• Условие задания
Перепишите, пожалуйста, отрывок начиная со слов «Но старые консерваторы» и заканчивая словами «это просто шокировало.», заменив «озорником» на «шутником».

• Отрывок
________

И вот картина: за кулисами мечется директор. Зал сгорает от любопытства и предвкушает дальнейшие события. Хануман исходит потом — он ведь висит на веревках с «горой» в руках. Директор театра в полном замешательстве. Он что-то кричит плотнику, а тот отвечает: «Не знаю, что приключилось. Похоже, веревка застряла».
Не придумав ничего лучшего, директор лезет наверх и перерезает веревку. Хануман со своей горой шлепается на сцену. Актер, который его играет, естественно, кипит от злости. Зато зрители в полном восторге! От этого актер бесится еще больше.
Тем временем Рама повторяет положенные по сценарию строки. Он говорит: «Хануман, мой самый верный друг...»
А Хануман ему заявляет: «Пошел ты к черту со своей дружбой! Я, кажется, ногу сломал!»
Рама невозмутимо продолжает: «Мой брат умирает...»
А Хануман вопит: «Ну и хрен с ним! Меня сейчас больше волнует, какой кретин веревку перерезал! Придушу!»
Закончилось все, как и в прошлый раз: опустили занавес, дальнейшие представления «Рамлилы» отложили. Директор и его помощники с перекошенными лицами заявили моему отцу: «Твой сынок нас погубил! Он насмехается над нашей верой!»
«Я не насмехаюсь над религией, — сказал я, — просто вношу в нее чувство юмора. Мне нравится, когда люди смеются. Зачем из года в год показывать одно и то же? В зале все спят, потому что каждый знает эту историю назубок, может ее слово в слово повторить. Какой в этом смысл?»
Но старые консерваторы и ортодоксы не выносят смеха. Вспомните, что в храмах нельзя смеяться.
Отец моего отца очень любил меня именно за проказы. Он сам даже в преклонном возрасте оставался озорником. По этой причине он не очень-то ладил с отцом и другими своими сыновьями. Они ему говорили: «Тебе уже семьдесят, веди себя прилично. Твоим детям за пятьдесят, внуки уже женаты, у тебя даже правнуки есть — а ты такое вытворяешь, что в глаза людям стыдно смотреть».
Я был единственным, кто его понимал. Я любил этого старика по той простой причине, что он не забыл свое детство. И в семидесятилетнем возрасте он был шаловливым, как дитя. Он разыгрывал даже своих детей, зятьев и невесток. Их это просто шокировало.

________

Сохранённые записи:
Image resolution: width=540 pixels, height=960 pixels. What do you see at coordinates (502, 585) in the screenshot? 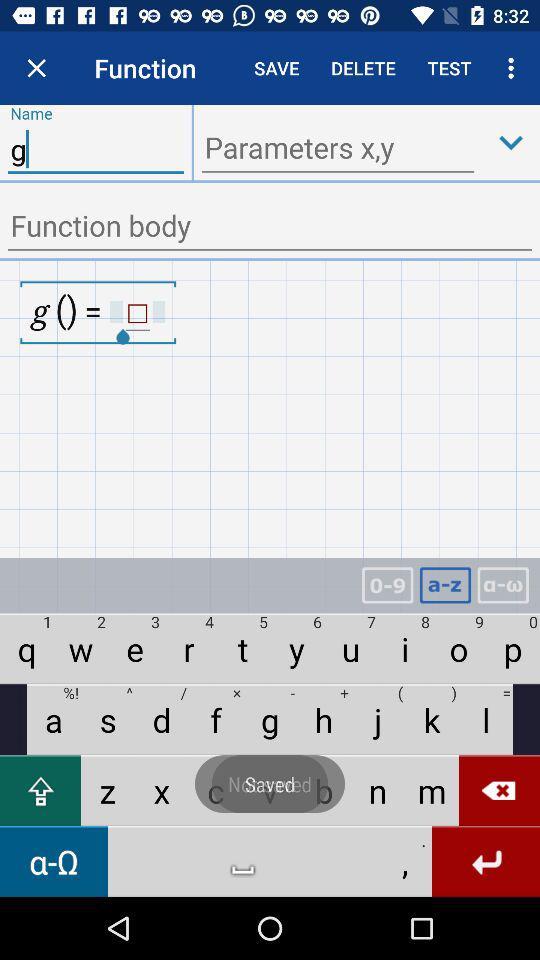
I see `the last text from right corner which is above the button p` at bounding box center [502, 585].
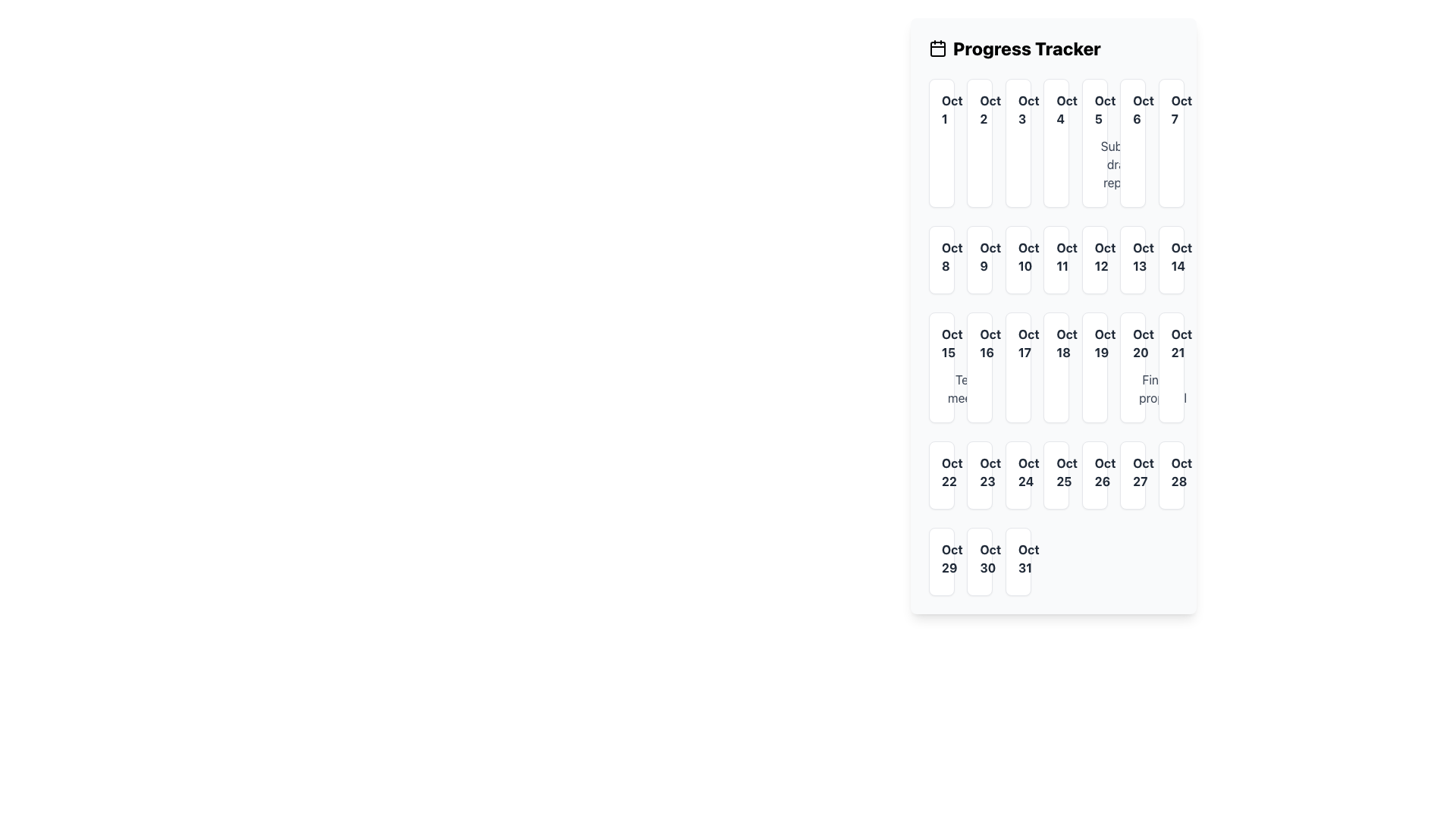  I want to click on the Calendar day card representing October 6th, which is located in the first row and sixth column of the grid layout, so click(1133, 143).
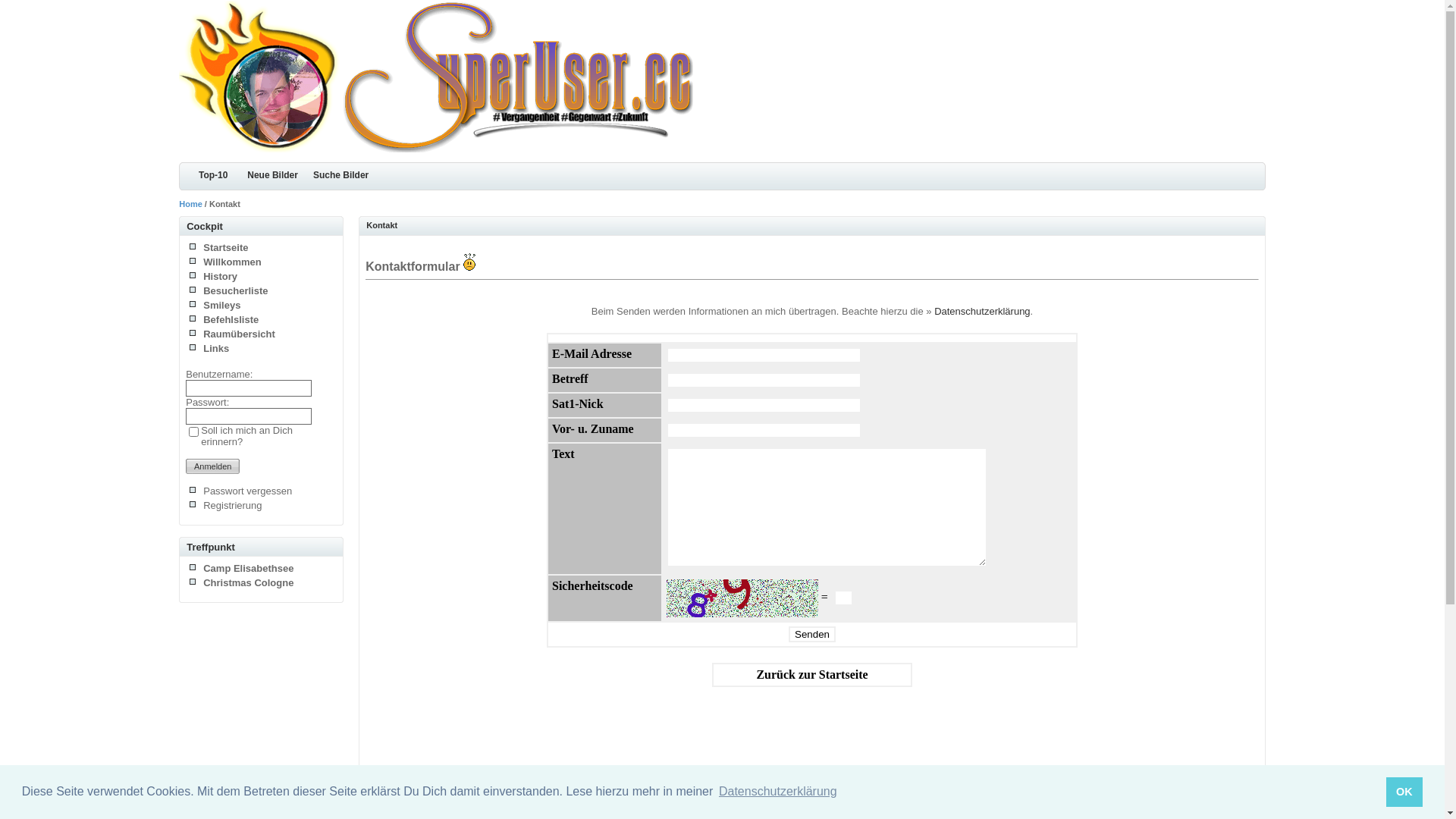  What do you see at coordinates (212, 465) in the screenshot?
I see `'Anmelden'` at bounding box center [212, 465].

________

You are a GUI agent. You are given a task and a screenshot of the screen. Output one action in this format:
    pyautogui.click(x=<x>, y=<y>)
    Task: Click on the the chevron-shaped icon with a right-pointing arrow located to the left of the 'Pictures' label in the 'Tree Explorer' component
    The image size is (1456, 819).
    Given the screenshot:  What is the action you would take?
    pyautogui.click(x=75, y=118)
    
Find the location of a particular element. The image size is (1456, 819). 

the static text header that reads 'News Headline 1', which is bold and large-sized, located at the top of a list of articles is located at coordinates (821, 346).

________

• Выполненное задание
Но старые консерваторы и ортодоксы не выносят смеха. Вспомните, что в храмах нельзя смеяться.
Отец моего отца очень любил меня именно за проказы. Он сам даже в преклонном возрасте оставался шутником. По этой причине он не очень-то ладил с отцом и другими своими сыновьями. Они ему говорили: «Тебе уже семьдесят, веди себя прилично. Твоим детям за пятьдесят, внуки уже женаты, у тебя даже правнуки есть — а ты такое вытворяешь, что в глаза людям стыдно смотреть».
Я был единственным, кто его понимал. Я любил этого старика по той простой причине, что он не забыл свое детство. И в семидесятилетнем возрасте он был шаловливым, как дитя. Он разыгрывал даже своих детей, зятьев и невесток. Их это просто шокировало.